[[ DATA SUPPLIED open ]]

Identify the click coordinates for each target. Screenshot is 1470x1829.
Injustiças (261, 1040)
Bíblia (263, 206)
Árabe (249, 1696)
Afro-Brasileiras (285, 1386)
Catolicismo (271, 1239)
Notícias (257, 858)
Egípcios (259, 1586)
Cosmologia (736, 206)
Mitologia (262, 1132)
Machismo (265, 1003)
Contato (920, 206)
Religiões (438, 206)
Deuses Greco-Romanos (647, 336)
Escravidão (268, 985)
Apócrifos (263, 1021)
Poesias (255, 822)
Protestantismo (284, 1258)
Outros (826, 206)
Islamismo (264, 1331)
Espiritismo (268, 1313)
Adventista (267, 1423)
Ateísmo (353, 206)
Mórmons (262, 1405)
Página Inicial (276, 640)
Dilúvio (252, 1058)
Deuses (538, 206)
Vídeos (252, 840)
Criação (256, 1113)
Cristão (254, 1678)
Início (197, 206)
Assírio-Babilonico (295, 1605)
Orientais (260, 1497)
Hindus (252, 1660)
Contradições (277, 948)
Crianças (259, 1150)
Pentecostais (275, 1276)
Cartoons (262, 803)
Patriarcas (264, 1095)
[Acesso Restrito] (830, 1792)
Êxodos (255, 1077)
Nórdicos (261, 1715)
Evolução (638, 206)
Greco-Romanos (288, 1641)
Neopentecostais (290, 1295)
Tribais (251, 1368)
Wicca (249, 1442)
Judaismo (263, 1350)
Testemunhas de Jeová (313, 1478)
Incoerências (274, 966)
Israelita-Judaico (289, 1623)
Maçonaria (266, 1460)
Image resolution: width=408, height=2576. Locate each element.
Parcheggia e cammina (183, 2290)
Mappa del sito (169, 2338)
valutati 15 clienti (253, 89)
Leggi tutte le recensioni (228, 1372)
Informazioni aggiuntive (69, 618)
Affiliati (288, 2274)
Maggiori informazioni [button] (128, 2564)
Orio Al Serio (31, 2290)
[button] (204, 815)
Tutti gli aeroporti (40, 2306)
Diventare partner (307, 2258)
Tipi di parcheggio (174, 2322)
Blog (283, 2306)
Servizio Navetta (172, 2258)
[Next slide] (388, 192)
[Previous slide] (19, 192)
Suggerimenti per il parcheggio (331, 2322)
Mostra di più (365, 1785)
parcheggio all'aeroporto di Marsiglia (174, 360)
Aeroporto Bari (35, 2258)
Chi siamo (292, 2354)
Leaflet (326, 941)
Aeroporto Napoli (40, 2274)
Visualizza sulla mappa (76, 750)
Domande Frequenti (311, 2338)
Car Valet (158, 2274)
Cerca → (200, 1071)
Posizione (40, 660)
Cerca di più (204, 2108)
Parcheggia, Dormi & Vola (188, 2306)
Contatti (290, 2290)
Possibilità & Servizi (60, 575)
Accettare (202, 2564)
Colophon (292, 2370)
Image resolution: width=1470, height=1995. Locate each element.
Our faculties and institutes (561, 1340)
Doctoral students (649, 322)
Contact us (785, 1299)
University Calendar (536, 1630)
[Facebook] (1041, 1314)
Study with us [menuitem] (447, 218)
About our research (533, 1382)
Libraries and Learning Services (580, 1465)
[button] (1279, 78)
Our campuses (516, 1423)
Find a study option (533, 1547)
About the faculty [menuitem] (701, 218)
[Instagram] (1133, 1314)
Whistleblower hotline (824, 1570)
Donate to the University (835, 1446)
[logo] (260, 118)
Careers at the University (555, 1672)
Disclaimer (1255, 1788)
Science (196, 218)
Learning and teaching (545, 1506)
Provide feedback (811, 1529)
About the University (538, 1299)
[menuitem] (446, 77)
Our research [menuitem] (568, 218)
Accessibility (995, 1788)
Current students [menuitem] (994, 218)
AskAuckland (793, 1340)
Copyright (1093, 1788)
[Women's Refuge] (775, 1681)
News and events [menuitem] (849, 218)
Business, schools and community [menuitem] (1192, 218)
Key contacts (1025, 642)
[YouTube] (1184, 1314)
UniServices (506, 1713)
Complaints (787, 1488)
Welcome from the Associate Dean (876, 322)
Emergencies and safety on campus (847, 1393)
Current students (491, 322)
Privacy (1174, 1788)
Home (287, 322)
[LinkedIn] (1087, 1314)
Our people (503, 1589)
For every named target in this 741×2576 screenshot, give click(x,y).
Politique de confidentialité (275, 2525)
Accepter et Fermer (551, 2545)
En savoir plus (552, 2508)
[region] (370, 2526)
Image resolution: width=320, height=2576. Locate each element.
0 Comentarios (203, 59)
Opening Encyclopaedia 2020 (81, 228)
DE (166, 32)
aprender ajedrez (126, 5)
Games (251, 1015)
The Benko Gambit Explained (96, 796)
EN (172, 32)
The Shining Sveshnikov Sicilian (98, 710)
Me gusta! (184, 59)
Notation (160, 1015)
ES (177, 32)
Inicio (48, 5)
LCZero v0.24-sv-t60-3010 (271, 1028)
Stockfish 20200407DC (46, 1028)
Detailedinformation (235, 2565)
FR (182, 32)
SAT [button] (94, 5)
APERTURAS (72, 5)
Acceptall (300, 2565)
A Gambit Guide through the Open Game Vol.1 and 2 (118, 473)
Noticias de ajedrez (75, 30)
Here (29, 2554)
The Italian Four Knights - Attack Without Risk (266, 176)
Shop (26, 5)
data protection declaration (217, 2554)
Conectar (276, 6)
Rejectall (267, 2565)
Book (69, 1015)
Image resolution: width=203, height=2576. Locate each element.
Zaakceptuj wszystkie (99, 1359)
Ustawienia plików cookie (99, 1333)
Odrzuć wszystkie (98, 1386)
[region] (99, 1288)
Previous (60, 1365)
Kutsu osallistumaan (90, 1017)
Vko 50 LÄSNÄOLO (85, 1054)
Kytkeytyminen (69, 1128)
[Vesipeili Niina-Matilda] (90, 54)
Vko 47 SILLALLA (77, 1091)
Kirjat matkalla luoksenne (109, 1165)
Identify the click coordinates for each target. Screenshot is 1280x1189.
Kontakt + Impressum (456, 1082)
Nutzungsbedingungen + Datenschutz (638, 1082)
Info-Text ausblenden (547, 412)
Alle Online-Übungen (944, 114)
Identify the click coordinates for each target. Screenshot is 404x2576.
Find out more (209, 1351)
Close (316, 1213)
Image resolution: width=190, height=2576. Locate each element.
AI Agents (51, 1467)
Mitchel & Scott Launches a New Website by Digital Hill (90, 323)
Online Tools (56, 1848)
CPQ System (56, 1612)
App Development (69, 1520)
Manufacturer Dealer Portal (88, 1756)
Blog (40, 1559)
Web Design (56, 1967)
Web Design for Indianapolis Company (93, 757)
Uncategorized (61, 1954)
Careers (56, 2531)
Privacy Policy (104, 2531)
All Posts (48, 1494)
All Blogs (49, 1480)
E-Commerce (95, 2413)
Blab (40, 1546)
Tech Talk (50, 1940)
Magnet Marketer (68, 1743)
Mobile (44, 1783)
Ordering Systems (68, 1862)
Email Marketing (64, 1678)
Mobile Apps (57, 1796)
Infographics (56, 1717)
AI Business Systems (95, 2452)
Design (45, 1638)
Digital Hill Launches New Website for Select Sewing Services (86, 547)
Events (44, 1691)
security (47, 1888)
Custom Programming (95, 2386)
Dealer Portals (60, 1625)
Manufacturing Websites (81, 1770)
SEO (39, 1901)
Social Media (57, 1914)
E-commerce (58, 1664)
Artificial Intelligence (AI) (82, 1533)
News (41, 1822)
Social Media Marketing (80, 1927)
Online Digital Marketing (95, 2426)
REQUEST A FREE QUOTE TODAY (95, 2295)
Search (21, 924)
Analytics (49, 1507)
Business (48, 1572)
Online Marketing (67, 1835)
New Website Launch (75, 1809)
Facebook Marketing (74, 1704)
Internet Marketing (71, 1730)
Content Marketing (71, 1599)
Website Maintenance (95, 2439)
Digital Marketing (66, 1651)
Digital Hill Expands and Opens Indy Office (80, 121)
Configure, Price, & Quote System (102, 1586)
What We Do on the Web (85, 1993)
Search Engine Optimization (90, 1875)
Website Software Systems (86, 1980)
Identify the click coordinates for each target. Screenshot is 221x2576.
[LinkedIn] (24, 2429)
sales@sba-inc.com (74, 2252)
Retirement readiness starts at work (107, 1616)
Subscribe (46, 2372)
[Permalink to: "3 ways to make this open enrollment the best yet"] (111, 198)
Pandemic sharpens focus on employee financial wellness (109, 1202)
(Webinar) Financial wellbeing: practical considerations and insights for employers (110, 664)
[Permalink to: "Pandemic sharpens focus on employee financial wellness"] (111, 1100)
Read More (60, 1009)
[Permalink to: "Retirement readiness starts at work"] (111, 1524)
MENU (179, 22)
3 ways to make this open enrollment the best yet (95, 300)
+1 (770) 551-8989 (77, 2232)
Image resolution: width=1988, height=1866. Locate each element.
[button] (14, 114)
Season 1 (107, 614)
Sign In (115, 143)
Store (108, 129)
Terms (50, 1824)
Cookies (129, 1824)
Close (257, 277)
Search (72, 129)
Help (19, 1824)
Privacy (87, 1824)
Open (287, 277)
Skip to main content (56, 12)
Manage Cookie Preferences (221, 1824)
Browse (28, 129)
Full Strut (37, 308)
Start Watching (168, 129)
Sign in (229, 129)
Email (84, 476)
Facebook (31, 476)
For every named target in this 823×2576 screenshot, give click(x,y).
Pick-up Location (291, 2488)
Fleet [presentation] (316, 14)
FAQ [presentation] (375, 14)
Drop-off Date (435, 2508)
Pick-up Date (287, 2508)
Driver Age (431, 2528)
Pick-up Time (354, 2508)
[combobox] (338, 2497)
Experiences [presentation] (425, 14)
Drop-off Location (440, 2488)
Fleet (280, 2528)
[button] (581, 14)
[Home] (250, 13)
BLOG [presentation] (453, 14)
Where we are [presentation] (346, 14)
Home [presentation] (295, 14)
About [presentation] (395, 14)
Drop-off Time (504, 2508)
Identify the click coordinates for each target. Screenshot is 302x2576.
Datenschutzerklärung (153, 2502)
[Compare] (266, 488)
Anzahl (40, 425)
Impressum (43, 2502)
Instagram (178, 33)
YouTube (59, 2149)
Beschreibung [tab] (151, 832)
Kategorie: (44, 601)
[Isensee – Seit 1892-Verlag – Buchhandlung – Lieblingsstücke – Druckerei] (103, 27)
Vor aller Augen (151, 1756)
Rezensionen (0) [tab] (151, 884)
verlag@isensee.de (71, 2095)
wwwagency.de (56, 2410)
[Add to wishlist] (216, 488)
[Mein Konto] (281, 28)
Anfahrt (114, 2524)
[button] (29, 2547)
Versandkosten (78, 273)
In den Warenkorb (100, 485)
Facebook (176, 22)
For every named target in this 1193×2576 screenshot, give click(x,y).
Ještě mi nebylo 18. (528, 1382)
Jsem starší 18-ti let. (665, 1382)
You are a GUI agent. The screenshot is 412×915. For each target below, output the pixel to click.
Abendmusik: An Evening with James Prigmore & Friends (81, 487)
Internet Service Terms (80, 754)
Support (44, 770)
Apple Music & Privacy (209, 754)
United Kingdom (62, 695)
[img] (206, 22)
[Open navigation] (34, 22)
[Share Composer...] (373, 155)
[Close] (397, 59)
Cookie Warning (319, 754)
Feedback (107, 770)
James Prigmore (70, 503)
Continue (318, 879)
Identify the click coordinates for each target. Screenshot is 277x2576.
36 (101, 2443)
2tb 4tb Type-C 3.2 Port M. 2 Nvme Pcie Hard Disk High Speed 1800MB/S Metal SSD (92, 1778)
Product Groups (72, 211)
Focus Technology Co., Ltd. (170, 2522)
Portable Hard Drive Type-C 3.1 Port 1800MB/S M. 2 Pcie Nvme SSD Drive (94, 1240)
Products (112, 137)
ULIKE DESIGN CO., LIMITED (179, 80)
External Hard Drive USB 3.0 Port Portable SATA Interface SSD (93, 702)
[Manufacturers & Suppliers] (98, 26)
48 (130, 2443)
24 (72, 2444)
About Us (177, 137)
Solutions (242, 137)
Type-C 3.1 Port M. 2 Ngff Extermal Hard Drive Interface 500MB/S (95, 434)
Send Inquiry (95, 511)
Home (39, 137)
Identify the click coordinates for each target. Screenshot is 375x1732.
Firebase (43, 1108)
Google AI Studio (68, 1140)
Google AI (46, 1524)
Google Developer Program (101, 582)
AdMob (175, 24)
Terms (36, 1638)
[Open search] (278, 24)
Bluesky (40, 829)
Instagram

[[ DATA SUPPLIED closed ]]

[WHAT YOU WILL DO]: Your answer should be the exact lines above from the one with "[Close] (397, 59)" through the one with "ULIKE DESIGN CO., LIMITED (179, 80)", both included, and nothing besides.

[REPLY]:
[Close] (397, 59)
Cookie Warning (319, 754)
Feedback (107, 770)
James Prigmore (70, 503)
Continue (318, 879)
Identify the click coordinates for each target. Screenshot is 277x2576.
36 (101, 2443)
2tb 4tb Type-C 3.2 Port M. 2 Nvme Pcie Hard Disk High Speed 1800MB/S Metal SSD (92, 1778)
Product Groups (72, 211)
Focus Technology Co., Ltd. (170, 2522)
Portable Hard Drive Type-C 3.1 Port 1800MB/S M. 2 Pcie Nvme SSD Drive (94, 1240)
Products (112, 137)
ULIKE DESIGN CO., LIMITED (179, 80)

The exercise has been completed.